In terms of cage material, PEEK demonstrated higher rates of endplate injury. Still, it is difficult to conclude that the material correlates directly with endplate injury. Because all cages were inserted with use of two sliders, it is difficult to attribute the endplate injury to cage material. Titanium cages were used only for the initial 32 levels in this series. For those initial cases that underwent XLIF, we were still skeptical of the effect of indirect decompression and performed direct posterior decompression for almost all cases and were reluctant to insert a taller cage. This might have reduced the rate of endplate injury in the titanium cage series.
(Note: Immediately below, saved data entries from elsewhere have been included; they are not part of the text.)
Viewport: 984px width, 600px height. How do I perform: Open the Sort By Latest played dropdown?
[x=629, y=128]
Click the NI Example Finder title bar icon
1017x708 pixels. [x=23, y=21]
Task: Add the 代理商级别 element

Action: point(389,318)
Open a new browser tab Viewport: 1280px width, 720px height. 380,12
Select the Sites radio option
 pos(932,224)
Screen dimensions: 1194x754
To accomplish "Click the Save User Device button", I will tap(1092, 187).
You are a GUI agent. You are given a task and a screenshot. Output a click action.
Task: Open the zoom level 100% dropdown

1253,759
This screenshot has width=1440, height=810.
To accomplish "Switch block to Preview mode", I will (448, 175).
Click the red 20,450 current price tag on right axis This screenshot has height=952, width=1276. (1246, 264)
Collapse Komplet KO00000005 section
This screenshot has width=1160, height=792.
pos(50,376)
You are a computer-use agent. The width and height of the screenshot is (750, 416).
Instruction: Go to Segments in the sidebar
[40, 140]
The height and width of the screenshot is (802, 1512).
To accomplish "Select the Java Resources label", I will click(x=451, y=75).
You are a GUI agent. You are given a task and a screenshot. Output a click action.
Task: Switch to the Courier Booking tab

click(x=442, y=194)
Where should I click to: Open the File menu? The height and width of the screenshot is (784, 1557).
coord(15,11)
There are several study limitations. XLIF was introduced to our country only in February 2013. So, our series has a short follow-up and the impact of intraoperative endplate injury on bony fusion or clinical outcome is still unclear. Still, all cases in our series were supplemented with bilateral pedicle screws, which provide the most rigid fixation [
18]. This additional fixation might minimize the clinical impact of endplate injury. Accuracy of the radiographic measurements was not completely verified, even though we performed preoperative measurements on CT-MPR instead of standing plain X-rays to achieve more accurate and reproducible measurements, especially in deformity cases and to simulate intraoperative segmental contour in lateral position. Finally, we could not analyze the effect of the cage width on endplate injury, because only the 18 mm cage is available in our country. This situation might account for different results from previous studies [
146].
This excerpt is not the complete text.